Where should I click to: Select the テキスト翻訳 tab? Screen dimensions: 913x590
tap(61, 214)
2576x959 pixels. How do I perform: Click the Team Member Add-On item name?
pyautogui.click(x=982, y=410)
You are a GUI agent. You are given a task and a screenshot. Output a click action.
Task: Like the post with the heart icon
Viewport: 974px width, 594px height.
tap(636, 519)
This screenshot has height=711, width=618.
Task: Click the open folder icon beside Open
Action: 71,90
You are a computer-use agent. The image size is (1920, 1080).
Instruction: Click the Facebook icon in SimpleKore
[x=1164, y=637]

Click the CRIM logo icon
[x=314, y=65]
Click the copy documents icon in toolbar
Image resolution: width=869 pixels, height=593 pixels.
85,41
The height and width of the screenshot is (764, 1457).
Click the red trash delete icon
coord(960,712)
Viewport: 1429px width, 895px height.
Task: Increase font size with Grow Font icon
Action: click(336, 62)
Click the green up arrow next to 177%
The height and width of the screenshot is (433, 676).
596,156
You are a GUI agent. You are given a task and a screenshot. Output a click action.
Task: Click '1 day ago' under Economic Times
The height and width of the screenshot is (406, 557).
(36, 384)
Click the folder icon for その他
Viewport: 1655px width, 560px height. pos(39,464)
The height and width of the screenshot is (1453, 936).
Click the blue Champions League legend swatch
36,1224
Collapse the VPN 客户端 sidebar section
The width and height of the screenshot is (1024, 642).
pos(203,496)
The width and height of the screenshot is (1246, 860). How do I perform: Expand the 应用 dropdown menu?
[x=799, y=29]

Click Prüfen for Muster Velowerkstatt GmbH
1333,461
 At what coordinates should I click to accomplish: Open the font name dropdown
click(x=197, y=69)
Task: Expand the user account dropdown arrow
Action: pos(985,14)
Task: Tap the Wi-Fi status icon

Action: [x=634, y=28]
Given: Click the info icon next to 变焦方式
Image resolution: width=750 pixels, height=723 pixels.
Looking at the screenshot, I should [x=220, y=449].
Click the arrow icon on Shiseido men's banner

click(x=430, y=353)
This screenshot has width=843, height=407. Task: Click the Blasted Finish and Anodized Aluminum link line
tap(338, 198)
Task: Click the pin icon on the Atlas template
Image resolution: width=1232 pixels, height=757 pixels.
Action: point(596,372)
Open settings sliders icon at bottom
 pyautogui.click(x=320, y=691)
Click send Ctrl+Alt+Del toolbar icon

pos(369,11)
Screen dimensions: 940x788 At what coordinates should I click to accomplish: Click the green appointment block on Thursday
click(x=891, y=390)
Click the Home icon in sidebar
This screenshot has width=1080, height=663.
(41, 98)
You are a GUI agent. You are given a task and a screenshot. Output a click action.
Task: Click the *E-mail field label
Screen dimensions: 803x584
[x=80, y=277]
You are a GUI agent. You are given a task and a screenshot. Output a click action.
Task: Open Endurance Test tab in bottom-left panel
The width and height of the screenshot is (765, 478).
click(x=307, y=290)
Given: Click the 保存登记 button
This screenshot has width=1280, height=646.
---
ACTIVITY
Your task is to restate every record word for word.

EXERCISE ANSWER
Where should I click to: Select the テキスト翻訳 tab? Screen dimensions: 913x590
tap(61, 214)
2576x959 pixels. How do I perform: Click the Team Member Add-On item name?
pyautogui.click(x=982, y=410)
You are a GUI agent. You are given a task and a screenshot. Output a click action.
Task: Like the post with the heart icon
Viewport: 974px width, 594px height.
tap(636, 519)
This screenshot has height=711, width=618.
Task: Click the open folder icon beside Open
Action: 71,90
You are a computer-use agent. The image size is (1920, 1080).
Instruction: Click the Facebook icon in SimpleKore
[x=1164, y=637]

Click the CRIM logo icon
[x=314, y=65]
Click the copy documents icon in toolbar
Image resolution: width=869 pixels, height=593 pixels.
85,41
The height and width of the screenshot is (764, 1457).
Click the red trash delete icon
coord(960,712)
Viewport: 1429px width, 895px height.
Task: Increase font size with Grow Font icon
Action: click(336, 62)
Click the green up arrow next to 177%
The height and width of the screenshot is (433, 676).
596,156
You are a GUI agent. You are given a task and a screenshot. Output a click action.
Task: Click '1 day ago' under Economic Times
The height and width of the screenshot is (406, 557).
(36, 384)
Click the folder icon for その他
Viewport: 1655px width, 560px height. pos(39,464)
The height and width of the screenshot is (1453, 936).
Click the blue Champions League legend swatch
36,1224
Collapse the VPN 客户端 sidebar section
The width and height of the screenshot is (1024, 642).
pos(203,496)
The width and height of the screenshot is (1246, 860). How do I perform: Expand the 应用 dropdown menu?
[x=799, y=29]

Click Prüfen for Muster Velowerkstatt GmbH
1333,461
 At what coordinates should I click to accomplish: Open the font name dropdown
click(x=197, y=69)
Task: Expand the user account dropdown arrow
Action: pos(985,14)
Task: Tap the Wi-Fi status icon

Action: [x=634, y=28]
Given: Click the info icon next to 变焦方式
Image resolution: width=750 pixels, height=723 pixels.
Looking at the screenshot, I should [x=220, y=449].
Click the arrow icon on Shiseido men's banner

click(x=430, y=353)
This screenshot has width=843, height=407. Task: Click the Blasted Finish and Anodized Aluminum link line
tap(338, 198)
Task: Click the pin icon on the Atlas template
Image resolution: width=1232 pixels, height=757 pixels.
Action: point(596,372)
Open settings sliders icon at bottom
 pyautogui.click(x=320, y=691)
Click send Ctrl+Alt+Del toolbar icon

pos(369,11)
Screen dimensions: 940x788 At what coordinates should I click to accomplish: Click the green appointment block on Thursday
click(x=891, y=390)
Click the Home icon in sidebar
This screenshot has width=1080, height=663.
(41, 98)
You are a GUI agent. You are given a task and a screenshot. Output a click action.
Task: Click the *E-mail field label
Screen dimensions: 803x584
[x=80, y=277]
You are a GUI agent. You are given a task and a screenshot. Output a click action.
Task: Open Endurance Test tab in bottom-left panel
The width and height of the screenshot is (765, 478).
click(x=307, y=290)
Given: Click the 保存登记 button
This screenshot has width=1280, height=646.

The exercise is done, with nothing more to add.